If Porsche”s management had estimated the profit per vehicle based on its budgeted production of…

Business Applications Case Allocating fixed costs at Porsche

During its fiscal year ending on July 31, 2006, the Dr. Ing. h.c. F. Porsche AG, commonly known as Porsche,” manufactured 102,602 vehicles. During that same year Porsche recorded depreciation on property, plant, and equipment of €323,958,000. (Porsche’s financial information is reported in euros, and € is the symbol for the euro.) For the purposes of this problem assume that all of the depreciation related to manufacturing activities.

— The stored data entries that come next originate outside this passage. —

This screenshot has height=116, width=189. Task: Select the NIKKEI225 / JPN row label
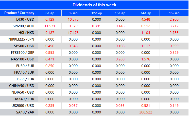point(21,39)
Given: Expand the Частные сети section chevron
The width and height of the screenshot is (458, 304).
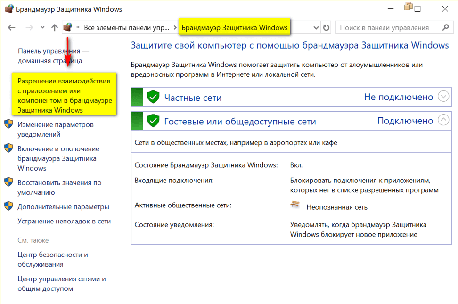Looking at the screenshot, I should 443,97.
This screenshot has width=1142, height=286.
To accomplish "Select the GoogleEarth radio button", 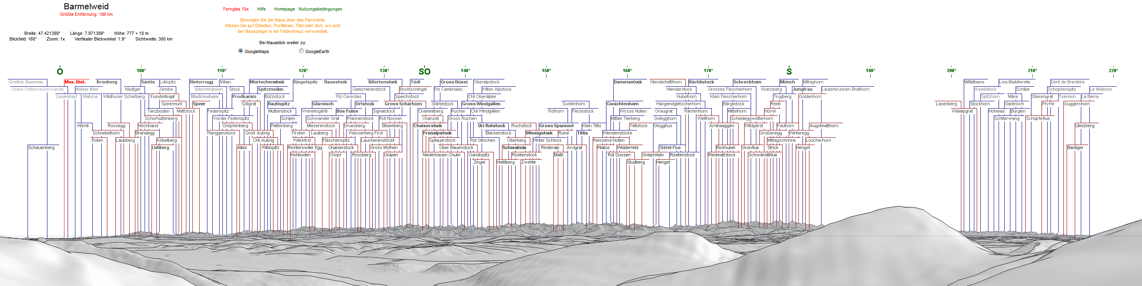I will 301,51.
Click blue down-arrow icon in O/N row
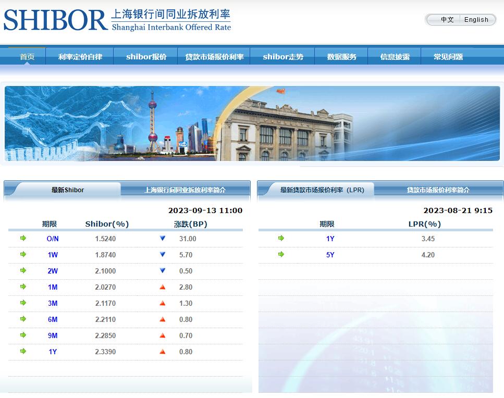The width and height of the screenshot is (504, 398). click(163, 238)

a. Indicate whether the depreciation charge is a

(1) Product cost, or a general, selling, and administrative cost.

(2) Relevant cost with respect to a special order decision.

(3) Fixed or variable cost relative to the volume of production.

(4) Direct or indirect if the cost object is the cost of vehicles made in the 2006 fiscal year.

b. Assume that Porsche incurred depreciation of €27,000,000 during each month of the 2006 fiscal year, but that it produced 7,000 vehicles during February and 10,000 during March. Based on monthly costs and production levels, what was the average amount of depreciation cost per vehicle produced during each of these two months, assuming each vehicle was charged the same amount of depreciation?

c. If Porsche had expected to produce 98,000 vehicles during 2006, and had estimated its annual depreciation costs to be €324,000,000, what would have been its predetermined overhead charge per vehicle for depreciation? Explain the advantage of using this amount to determine the cost of manufacturing a car in February and March versus the amounts you computed in Requirement b.

d. If Porsche’s management had estimated the profit per vehicle based on its budgeted production of 98,000 units, would you expect its actual profit per vehicle to be higher or lower than expected? Explain.